Recent years have witnessed an exciting development in achieving unique biological insights with innovative methods from the physical sciences. In regard to AFM, this versatile tool is now being rapidly developed for biological applications in conjunction with other methods such as fluorescence microscopy. One of the big advantages of AFM is that it allows us to combine high-resolution imaging with direct probing of biophysical parameters. In general, the AFM’s ability to simultaneously probe the topographical, chemical, adhesive, and mechanical properties of cells in a temporal and spatially resolved manner is unsurpassed. By employing complementary AFM techniques, the regulators and kinetics of different cellular processes can be addressed under physiological and transformed conditions. This renders AFM a particularly suited tool for the investigation of basic mechanisms in tissue remodeling. The power of AFM is even increased when being combined with theoretical modeling. Many molecular processes can lead to similar outcomes in AFM experiments; thus, quantitative analysis might be crucial to determine the dominant effect in a given experiment.

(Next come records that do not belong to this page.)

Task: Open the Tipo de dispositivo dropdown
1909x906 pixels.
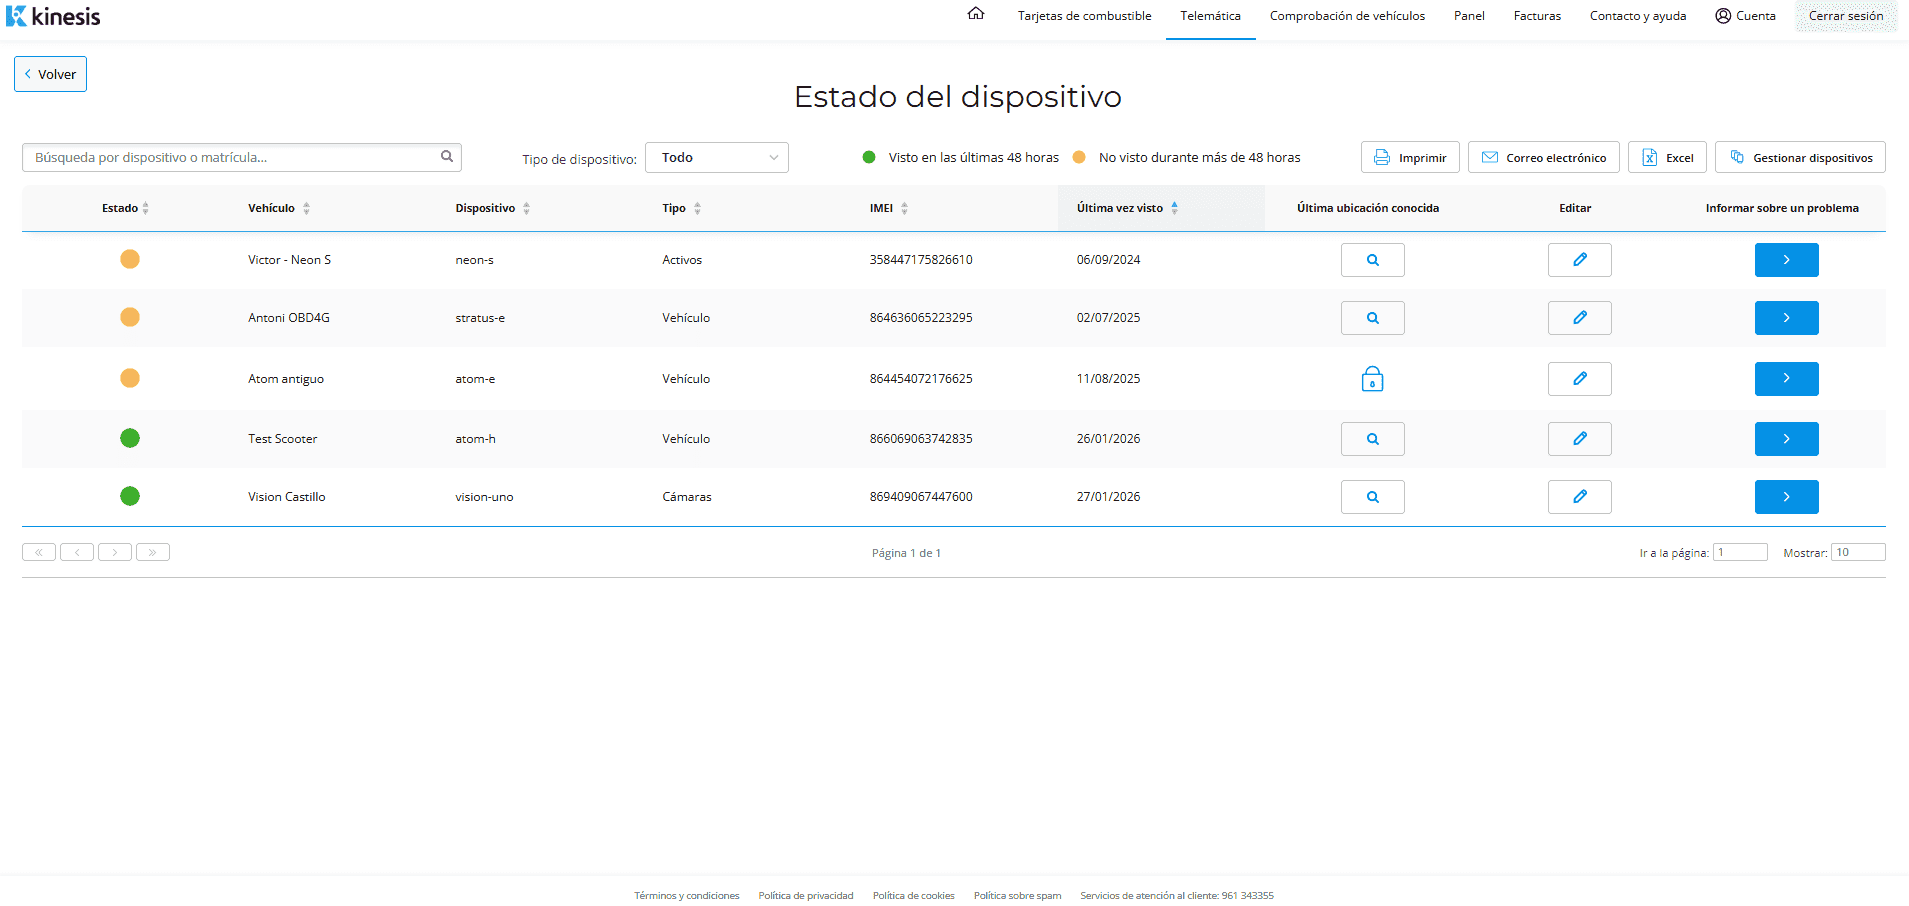Action: tap(717, 158)
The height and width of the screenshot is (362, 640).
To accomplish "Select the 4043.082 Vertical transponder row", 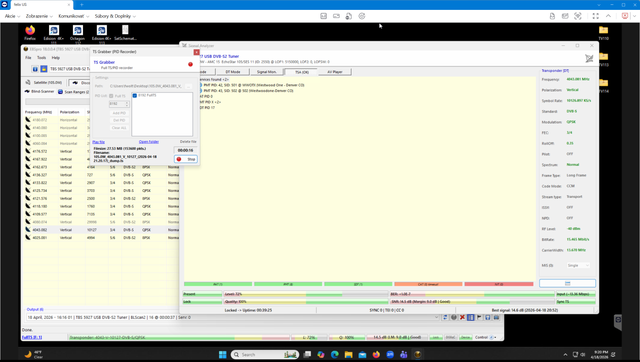I will point(101,230).
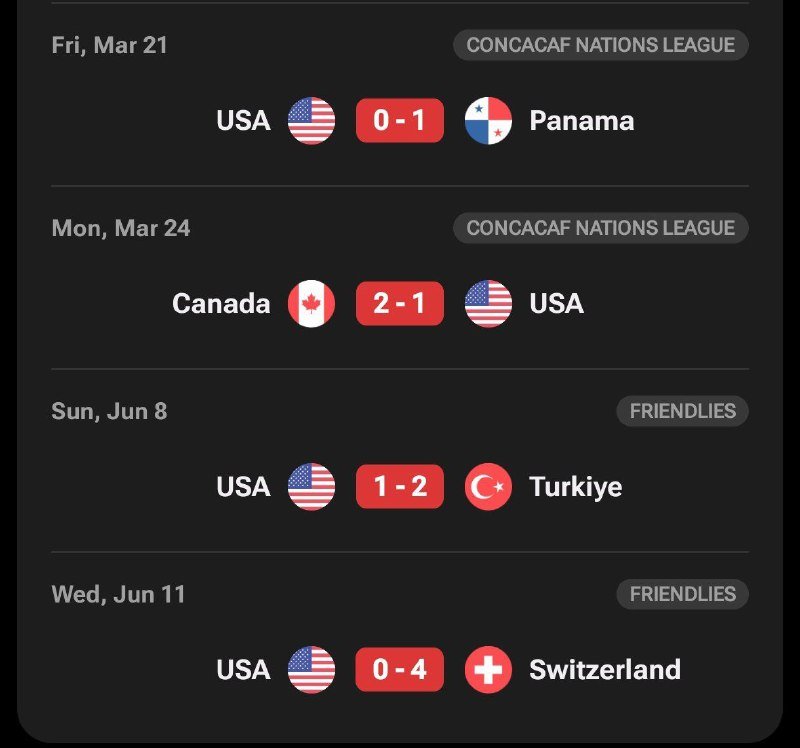The image size is (800, 748).
Task: Tap CONCACAF Nations League tag for Mar 24
Action: (x=600, y=228)
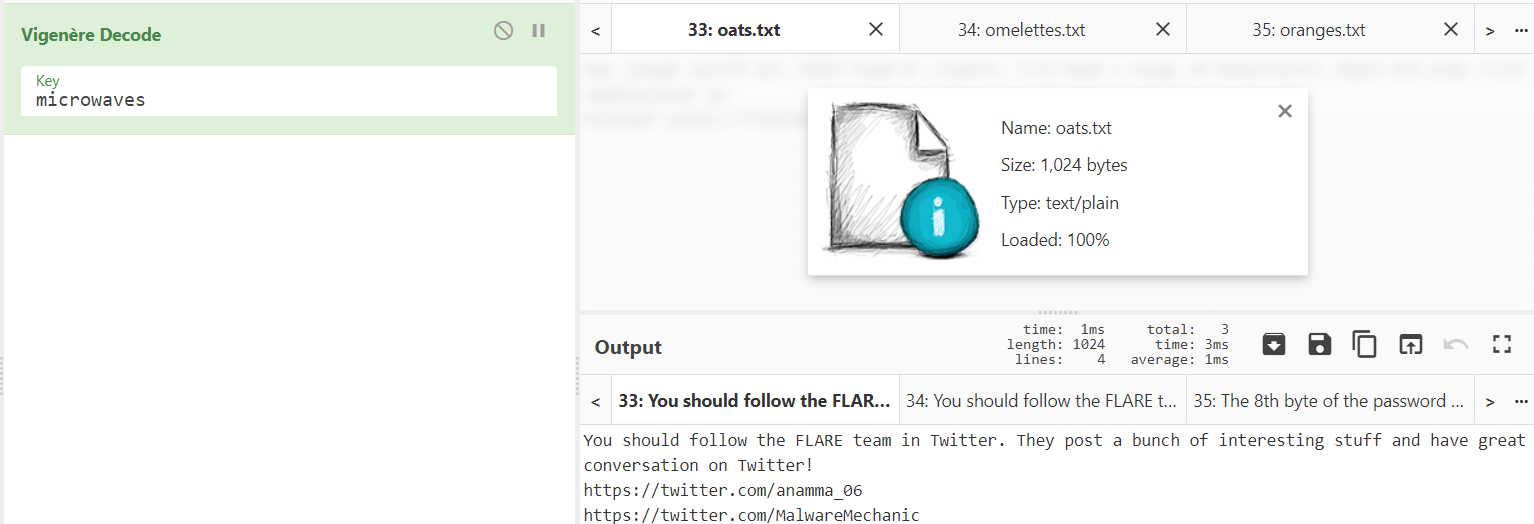Click the Key field containing microwaves
This screenshot has height=524, width=1534.
click(288, 99)
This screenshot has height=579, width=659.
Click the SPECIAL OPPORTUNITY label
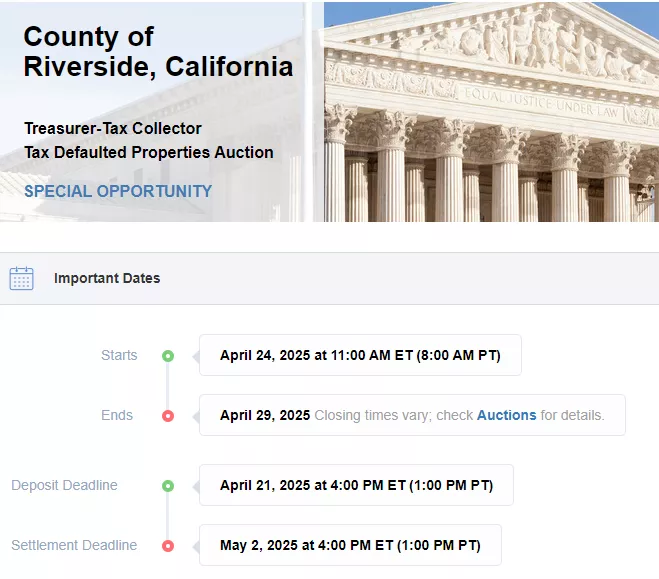[x=118, y=191]
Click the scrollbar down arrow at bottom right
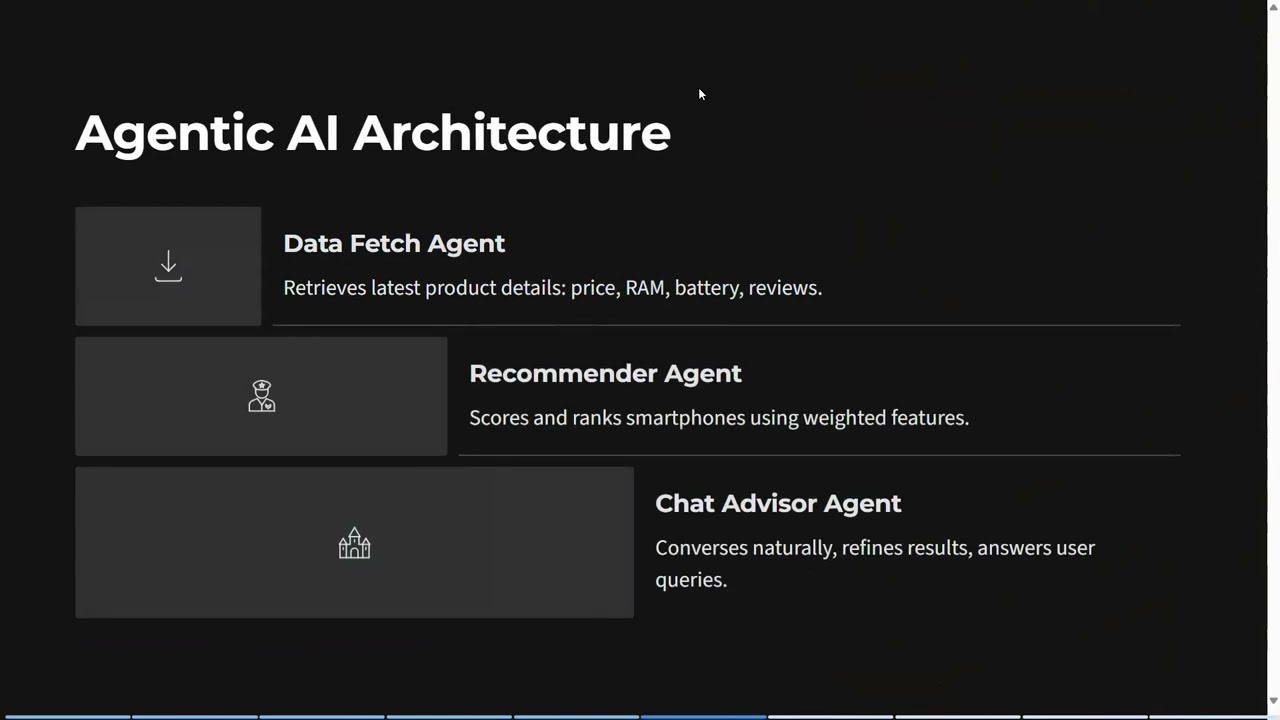This screenshot has height=720, width=1280. point(1273,701)
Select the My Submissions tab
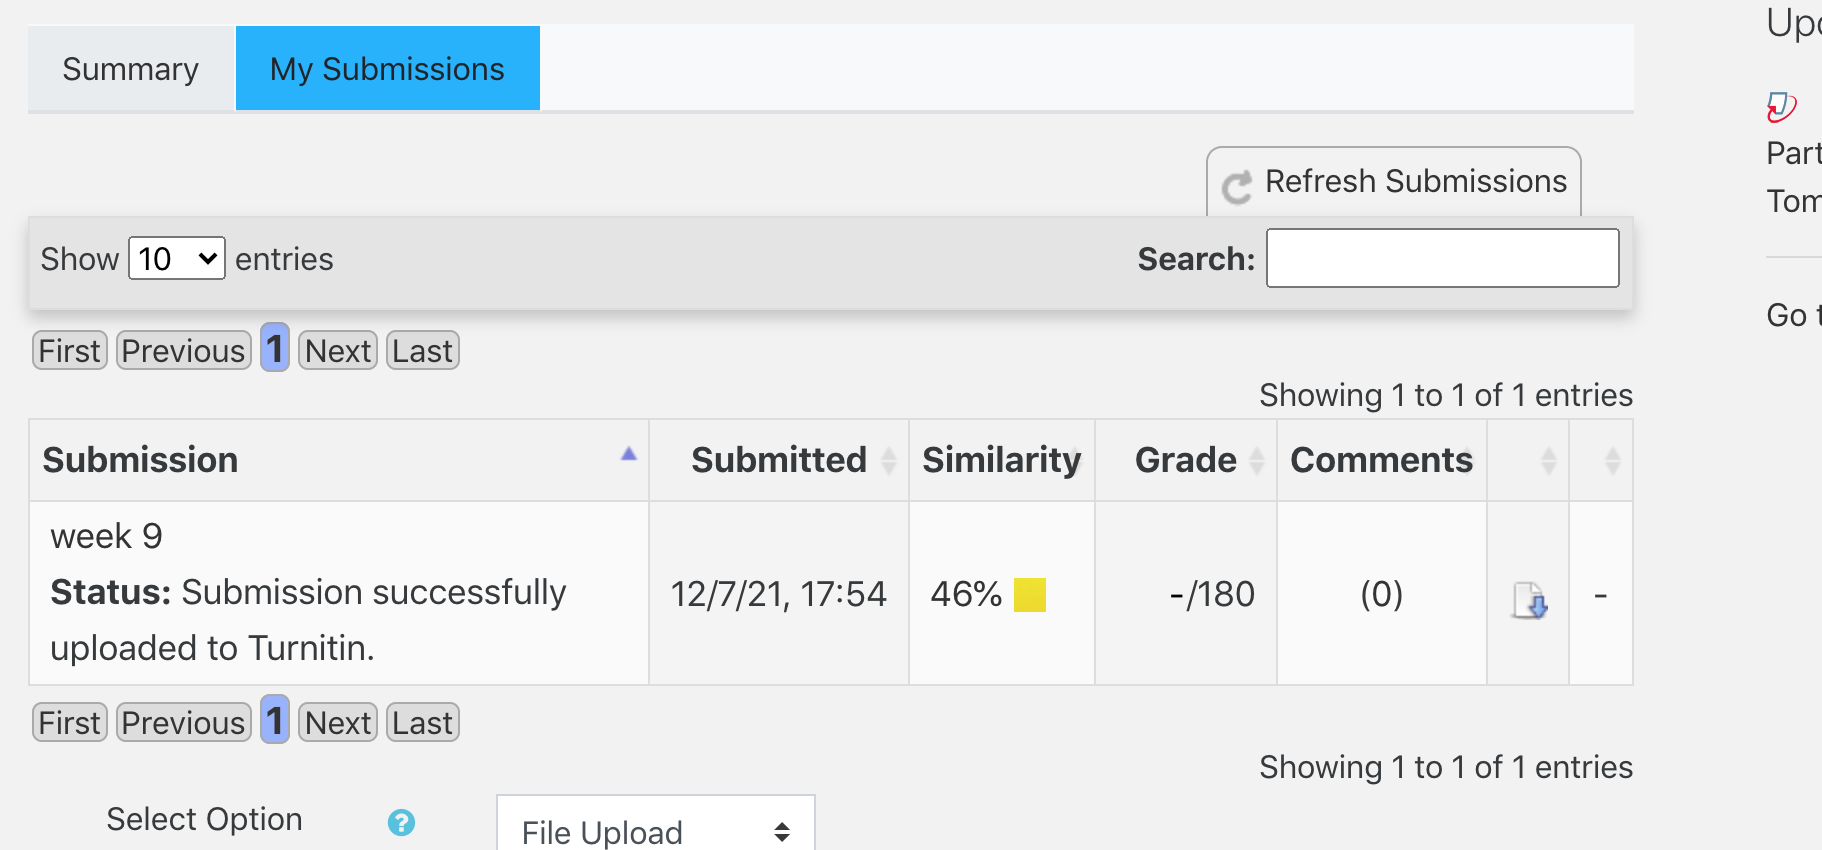The image size is (1822, 850). [388, 69]
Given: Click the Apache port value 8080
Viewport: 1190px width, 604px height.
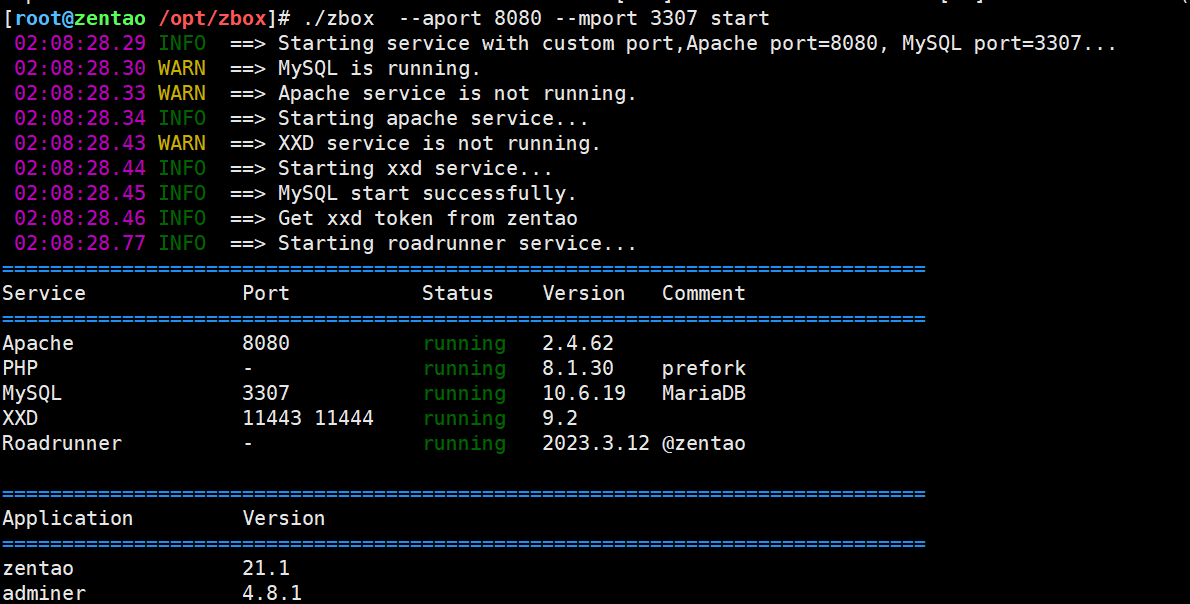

The quantitative study of the molecular mechanisms that promote tissue turnover, either physiological, as in normal development, or pathological, as in cancer, has led to dramatic advances in our understanding of these processes. The great challenge of the future will be to disentangle the relative importance of the different clues encountered by a cell in its microenvironment, including matrix stiffness, organization of adhesive and fiber degrees of freedom, and presence of soluble factors like growth factors, chemokines, or hormones. For example, proteases are integral constituents of a broad range of physiological and pathological processes, ranging from embryogenesis to inflammatory disorders. However, the functionally relevant parameter for all these processes is not the concentration but the spatial distribution of proteolytic activity. In this context, the use of the AFM and the quantitative analysis of the resulting data offer a unique chance for understanding these processes in more detail, eventually leading to improved drugs for biomedical applications.